Ferrill, M. J., Norton, L. L., & Blalock, S. J. (1999). Determining the statistical knowledge of pharmacy practitioners: a survey and review of the literature. American journal of pharmaceutical education, 63(4), 371-376.

Hayat, M. J., Kim, M., Schwartz, T. A., & Jiroutek, M. R. (2021). A study of statistics knowledge among nurse faculty in schools with research doctorate programs. Nursing Outlook, 69(2), 228-233.

Schober, P., Bossers, S. M., Dong, P. V., Boer, C., & Schwarte, L. A. (2017). What do anesthesiologists know about p values, confidence intervals, and correlations: a pilot survey. Anesthesiology Research and Practice, 2017.

Windish, D. M., Huot, S. J., & Green, M. L. (2007). Medicine residents’ understanding of the biostatistics and results in the medical literature. Jama, 298(9), 1010-1022.

Wulff, H. R., Andersen, B., Brandenhoff, P., & Guttler, F. (1987).
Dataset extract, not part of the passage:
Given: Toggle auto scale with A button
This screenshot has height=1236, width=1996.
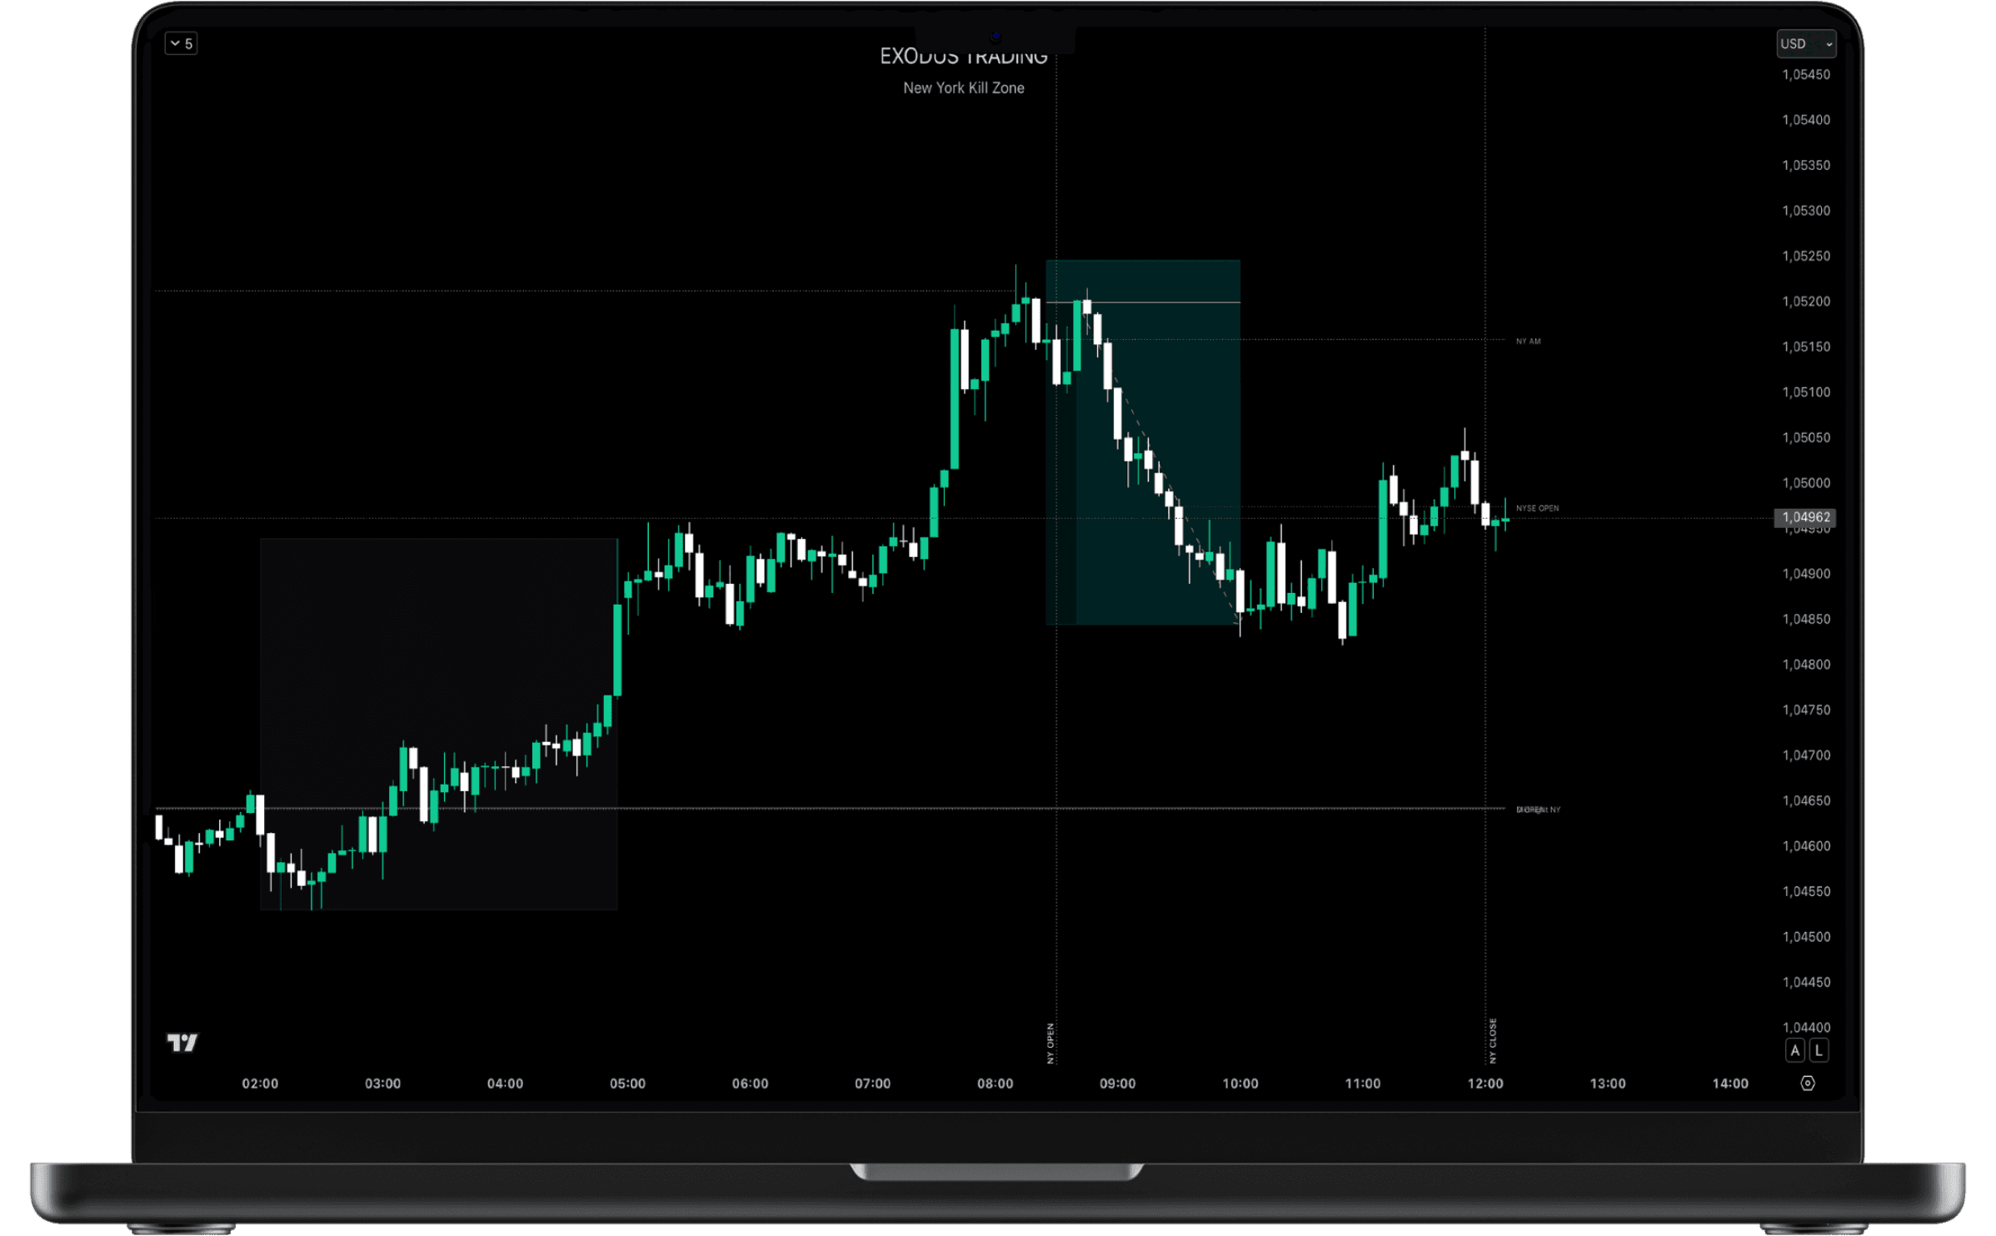Looking at the screenshot, I should pos(1795,1050).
What do doctors know about statistics?. Statistics in medicine, 6(1), 3-10.

## 4 comments

How exactly is the statement in question 8 not a valid probabilistic inference given the scenario presented?

For example: Given well established average height differences between men and women, would I be committing an ecological fallacy by asserting that a randomly selected man is likely to be taller than a randomly selected woman?

Addendum: You mentioned “group means don’t give you certain information about where individuals within groups reside”

This statement is almost self-evidently true, yet this isn’t even in contention. The question really is: Do group means give you ANY information about individuals within said groups. You do not necessarily need to have certainty in order to make valid inferences. Given the scenario presented in my previous comment, how exactly is this not a valid probabilistic inference?

I am a blackpilled incel with no background in stats yet I still scored 8/8. I admit that I hesitated for items 6 and 7, however when I noticed the rest was all FALSE I correctly assumed all were in fact false.

The statement in point 5 might not be well-suited to a binary response format because it lacks a qualifier like “always,” which allows for its interpretation as a general statement. If we define “representative” as “reflective of the ground truth,” then point 5 is true in all scenarios where endogeneity is not an issue. This is evident in test value calculations, where noise is generally divided by the sample size or a function thereof. Thus, the most appropriate answer to point 5 would be “it depends.”

A similar argument could be made for point 8. However, in this case, the claim to universality appears to be more pronounced, which is why I think it can stay as it is.